GPU-accelerated Computing in Bioconductor

This site automatically tracks GitHub repositories associated with CZI EOSS 6 GPU-accelerated Computing in Bioconductor to the CUNY Graduate School of Public Health and Health Policy.

Leads: Levi Waldron, Davide Risso

Collaborators: Gabriele Sales

Relevance to Public Health

The large number of software packages (>2,100), community developers (>1,900), annual installations (>10 million unique IP addresses), and full-text citations in PubMed (> 67,000 to date) highlight the value of Bioconductor to biomedical research and its use in clinical practice.

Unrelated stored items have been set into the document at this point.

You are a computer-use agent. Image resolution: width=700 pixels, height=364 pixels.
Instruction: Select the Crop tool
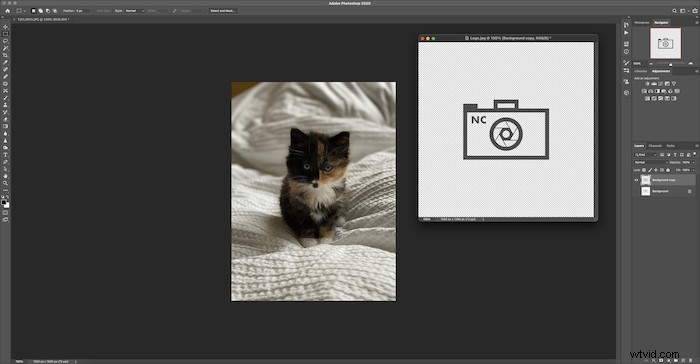tap(5, 55)
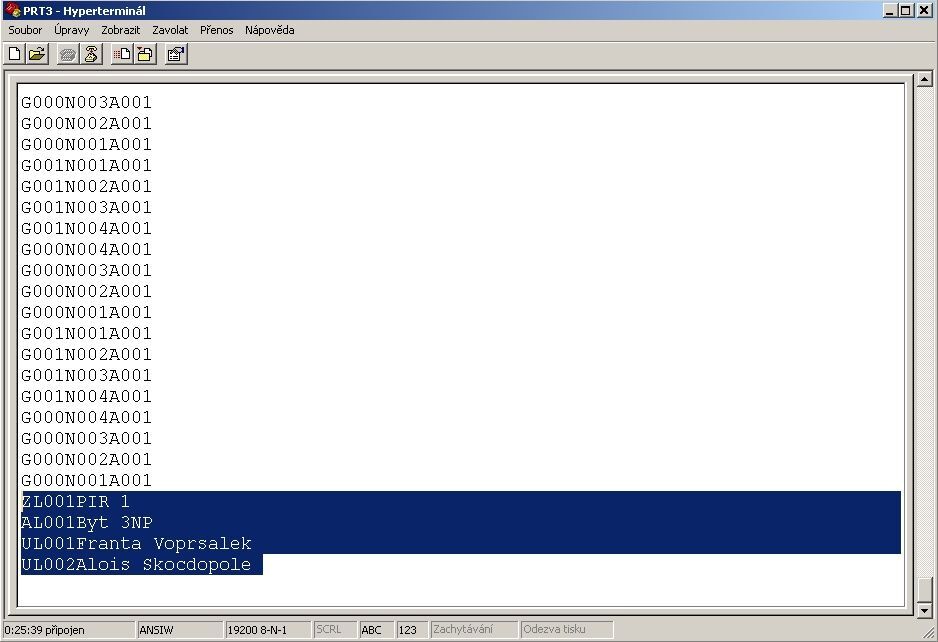Click the Zachytávání status bar field

click(473, 630)
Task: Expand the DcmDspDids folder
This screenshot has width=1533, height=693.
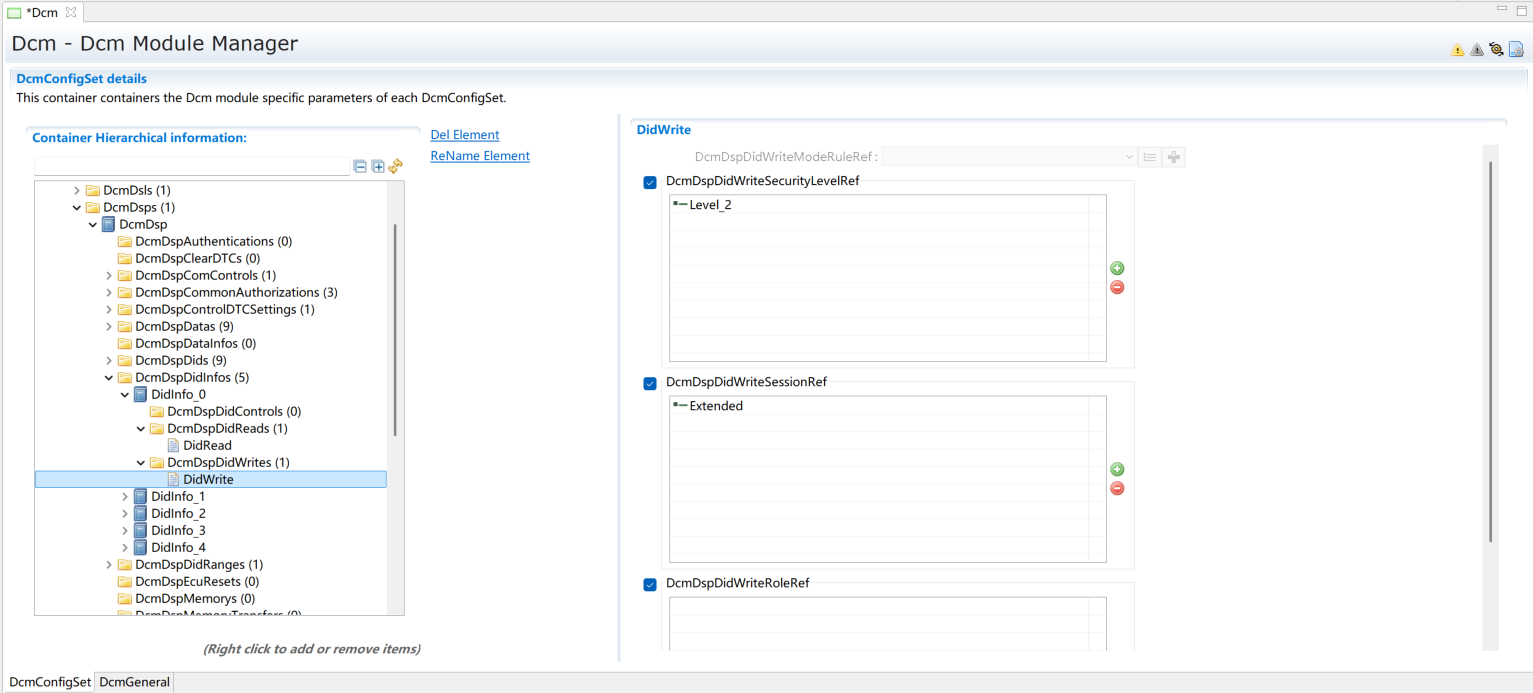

The latest advancements in experimental techniques for high-throughput biology have led to a marked increase in the heterogeneity and complexity of analytical approaches; prime examples are single-cell multi-omics and imaging-based assays, often consisting of terabytes of raw data. GPU computing has emerged as a clear enabler in certain fields of science, such as large language models and protein structure prediction, for which it provides essential improvements over the traditional paradigm of single-threaded CPU-based analysis. Unfortunately, GPU adoption in the context of omics sciences is lagging behind. It is thus paramount to provide an approachable platform to test the reliability of code run on GPUs (Aim 1) and to ship software packages that work on a variety of systems even in the presence of complex system-level dependencies (Aim 2). Finally, a set of foundational packages and data structures natively supporting GPU computations (Aim 3) represent an essential prerequisite for the development of new, fast approaches to the analysis of high-throughput biomedical data, such as single-cell and spatial omics.